Your objective: Copy out the entries below exactly as they appear, keeping every line unchanged.

===============

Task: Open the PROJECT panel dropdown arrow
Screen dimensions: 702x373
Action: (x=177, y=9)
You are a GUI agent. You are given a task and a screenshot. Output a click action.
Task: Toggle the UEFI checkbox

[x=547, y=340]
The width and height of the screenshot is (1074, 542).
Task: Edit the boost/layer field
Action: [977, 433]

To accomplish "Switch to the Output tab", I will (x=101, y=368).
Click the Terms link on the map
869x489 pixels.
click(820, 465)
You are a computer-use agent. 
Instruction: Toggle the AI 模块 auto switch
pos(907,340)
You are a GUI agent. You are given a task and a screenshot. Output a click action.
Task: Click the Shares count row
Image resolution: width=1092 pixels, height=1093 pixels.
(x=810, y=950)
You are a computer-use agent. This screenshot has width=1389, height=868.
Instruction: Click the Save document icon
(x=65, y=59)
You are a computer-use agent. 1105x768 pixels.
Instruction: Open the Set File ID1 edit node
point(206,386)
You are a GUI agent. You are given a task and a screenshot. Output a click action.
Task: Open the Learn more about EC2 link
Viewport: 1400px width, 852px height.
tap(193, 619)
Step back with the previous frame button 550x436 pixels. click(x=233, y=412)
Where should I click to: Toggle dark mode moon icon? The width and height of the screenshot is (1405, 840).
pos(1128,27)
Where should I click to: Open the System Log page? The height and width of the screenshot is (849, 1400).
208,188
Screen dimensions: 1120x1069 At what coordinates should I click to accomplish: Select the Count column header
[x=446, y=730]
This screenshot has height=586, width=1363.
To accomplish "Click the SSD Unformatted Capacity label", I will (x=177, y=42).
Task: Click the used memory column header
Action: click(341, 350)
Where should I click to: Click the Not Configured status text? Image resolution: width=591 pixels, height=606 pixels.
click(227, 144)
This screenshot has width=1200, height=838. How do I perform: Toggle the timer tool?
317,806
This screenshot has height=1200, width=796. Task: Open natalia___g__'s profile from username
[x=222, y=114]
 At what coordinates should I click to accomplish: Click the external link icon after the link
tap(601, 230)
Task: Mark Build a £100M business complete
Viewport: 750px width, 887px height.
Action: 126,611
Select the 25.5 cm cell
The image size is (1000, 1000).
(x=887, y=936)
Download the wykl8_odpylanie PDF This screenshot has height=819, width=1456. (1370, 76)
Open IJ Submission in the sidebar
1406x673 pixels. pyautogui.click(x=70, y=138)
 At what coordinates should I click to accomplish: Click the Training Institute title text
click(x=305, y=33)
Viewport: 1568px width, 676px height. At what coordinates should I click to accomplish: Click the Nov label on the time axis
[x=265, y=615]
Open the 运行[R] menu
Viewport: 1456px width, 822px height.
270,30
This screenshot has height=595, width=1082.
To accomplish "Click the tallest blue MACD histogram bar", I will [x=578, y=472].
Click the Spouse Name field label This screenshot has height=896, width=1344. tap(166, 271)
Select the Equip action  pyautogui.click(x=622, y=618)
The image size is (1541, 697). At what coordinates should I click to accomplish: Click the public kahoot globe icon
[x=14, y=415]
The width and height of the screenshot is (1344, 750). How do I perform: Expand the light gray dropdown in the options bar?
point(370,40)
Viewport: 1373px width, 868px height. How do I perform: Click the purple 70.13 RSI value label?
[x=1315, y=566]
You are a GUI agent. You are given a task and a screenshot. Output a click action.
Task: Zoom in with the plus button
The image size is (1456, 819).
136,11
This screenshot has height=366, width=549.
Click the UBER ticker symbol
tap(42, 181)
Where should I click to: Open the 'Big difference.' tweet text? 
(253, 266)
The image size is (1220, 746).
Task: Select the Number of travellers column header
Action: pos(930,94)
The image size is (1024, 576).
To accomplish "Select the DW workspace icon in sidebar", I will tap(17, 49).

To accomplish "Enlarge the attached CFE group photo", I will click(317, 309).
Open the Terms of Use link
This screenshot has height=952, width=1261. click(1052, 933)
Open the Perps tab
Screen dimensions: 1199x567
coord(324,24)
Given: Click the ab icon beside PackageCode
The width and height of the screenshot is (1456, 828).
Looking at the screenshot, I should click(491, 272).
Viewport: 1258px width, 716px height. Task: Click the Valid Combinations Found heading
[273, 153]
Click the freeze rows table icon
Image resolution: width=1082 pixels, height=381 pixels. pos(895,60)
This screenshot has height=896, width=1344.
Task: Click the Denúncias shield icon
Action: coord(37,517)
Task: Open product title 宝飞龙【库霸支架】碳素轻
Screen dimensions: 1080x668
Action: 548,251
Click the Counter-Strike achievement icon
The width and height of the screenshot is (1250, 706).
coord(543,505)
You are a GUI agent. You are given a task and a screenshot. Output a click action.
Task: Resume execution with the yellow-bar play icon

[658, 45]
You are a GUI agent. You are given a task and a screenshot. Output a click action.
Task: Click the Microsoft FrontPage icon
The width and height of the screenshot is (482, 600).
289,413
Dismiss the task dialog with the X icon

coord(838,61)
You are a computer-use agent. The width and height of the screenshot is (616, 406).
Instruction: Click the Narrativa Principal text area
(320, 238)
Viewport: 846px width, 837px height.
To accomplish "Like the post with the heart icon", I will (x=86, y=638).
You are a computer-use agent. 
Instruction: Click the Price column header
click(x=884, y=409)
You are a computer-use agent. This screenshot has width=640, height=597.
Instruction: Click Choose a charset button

===============

Answer to this exercise:
Task: Open the PROJECT panel dropdown arrow
Screen dimensions: 702x373
Action: (x=177, y=9)
You are a GUI agent. You are given a task and a screenshot. Output a click action.
Task: Toggle the UEFI checkbox

[x=547, y=340]
The width and height of the screenshot is (1074, 542).
Task: Edit the boost/layer field
Action: [977, 433]

To accomplish "Switch to the Output tab", I will (x=101, y=368).
Click the Terms link on the map
869x489 pixels.
click(820, 465)
You are a computer-use agent. 
Instruction: Toggle the AI 模块 auto switch
pos(907,340)
You are a GUI agent. You are given a task and a screenshot. Output a click action.
Task: Click the Shares count row
Image resolution: width=1092 pixels, height=1093 pixels.
(x=810, y=950)
You are a computer-use agent. This screenshot has width=1389, height=868.
Instruction: Click the Save document icon
(x=65, y=59)
You are a computer-use agent. 1105x768 pixels.
Instruction: Open the Set File ID1 edit node
point(206,386)
You are a GUI agent. You are given a task and a screenshot. Output a click action.
Task: Open the Learn more about EC2 link
Viewport: 1400px width, 852px height.
tap(193, 619)
Step back with the previous frame button 550x436 pixels. click(x=233, y=412)
Where should I click to: Toggle dark mode moon icon? The width and height of the screenshot is (1405, 840).
pos(1128,27)
Where should I click to: Open the System Log page? The height and width of the screenshot is (849, 1400).
208,188
Screen dimensions: 1120x1069 At what coordinates should I click to accomplish: Select the Count column header
[x=446, y=730]
This screenshot has height=586, width=1363.
To accomplish "Click the SSD Unformatted Capacity label", I will (x=177, y=42).
Task: Click the used memory column header
Action: click(341, 350)
Where should I click to: Click the Not Configured status text? Image resolution: width=591 pixels, height=606 pixels.
click(227, 144)
This screenshot has width=1200, height=838. How do I perform: Toggle the timer tool?
317,806
This screenshot has height=1200, width=796. Task: Open natalia___g__'s profile from username
[x=222, y=114]
 At what coordinates should I click to accomplish: Click the external link icon after the link
tap(601, 230)
Task: Mark Build a £100M business complete
Viewport: 750px width, 887px height.
Action: 126,611
Select the 25.5 cm cell
The image size is (1000, 1000).
(x=887, y=936)
Download the wykl8_odpylanie PDF This screenshot has height=819, width=1456. (1370, 76)
Open IJ Submission in the sidebar
1406x673 pixels. pyautogui.click(x=70, y=138)
 At what coordinates should I click to accomplish: Click the Training Institute title text
click(x=305, y=33)
Viewport: 1568px width, 676px height. At what coordinates should I click to accomplish: Click the Nov label on the time axis
[x=265, y=615]
Open the 运行[R] menu
Viewport: 1456px width, 822px height.
270,30
This screenshot has height=595, width=1082.
To accomplish "Click the tallest blue MACD histogram bar", I will [x=578, y=472].
Click the Spouse Name field label This screenshot has height=896, width=1344. tap(166, 271)
Select the Equip action  pyautogui.click(x=622, y=618)
The image size is (1541, 697). At what coordinates should I click to accomplish: Click the public kahoot globe icon
[x=14, y=415]
The width and height of the screenshot is (1344, 750). How do I perform: Expand the light gray dropdown in the options bar?
point(370,40)
Viewport: 1373px width, 868px height. How do I perform: Click the purple 70.13 RSI value label?
[x=1315, y=566]
You are a GUI agent. You are given a task and a screenshot. Output a click action.
Task: Zoom in with the plus button
The image size is (1456, 819).
136,11
This screenshot has height=366, width=549.
Click the UBER ticker symbol
tap(42, 181)
Where should I click to: Open the 'Big difference.' tweet text? 
(253, 266)
The image size is (1220, 746).
Task: Select the Number of travellers column header
Action: pos(930,94)
The image size is (1024, 576).
To accomplish "Select the DW workspace icon in sidebar", I will tap(17, 49).

To accomplish "Enlarge the attached CFE group photo", I will click(317, 309).
Open the Terms of Use link
This screenshot has height=952, width=1261. click(1052, 933)
Open the Perps tab
Screen dimensions: 1199x567
coord(324,24)
Given: Click the ab icon beside PackageCode
The width and height of the screenshot is (1456, 828).
Looking at the screenshot, I should click(491, 272).
Viewport: 1258px width, 716px height. Task: Click the Valid Combinations Found heading
[273, 153]
Click the freeze rows table icon
Image resolution: width=1082 pixels, height=381 pixels. pos(895,60)
This screenshot has height=896, width=1344.
Task: Click the Denúncias shield icon
Action: coord(37,517)
Task: Open product title 宝飞龙【库霸支架】碳素轻
Screen dimensions: 1080x668
Action: 548,251
Click the Counter-Strike achievement icon
The width and height of the screenshot is (1250, 706).
coord(543,505)
You are a GUI agent. You are given a task and a screenshot. Output a click action.
Task: Resume execution with the yellow-bar play icon

[658, 45]
You are a GUI agent. You are given a task and a screenshot. Output a click action.
Task: Click the Microsoft FrontPage icon
The width and height of the screenshot is (482, 600).
289,413
Dismiss the task dialog with the X icon

coord(838,61)
You are a computer-use agent. The width and height of the screenshot is (616, 406).
Instruction: Click the Narrativa Principal text area
(320, 238)
Viewport: 846px width, 837px height.
To accomplish "Like the post with the heart icon", I will (x=86, y=638).
You are a computer-use agent. 
Instruction: Click the Price column header
click(x=884, y=409)
You are a computer-use agent. This screenshot has width=640, height=597.
Instruction: Click Choose a charset button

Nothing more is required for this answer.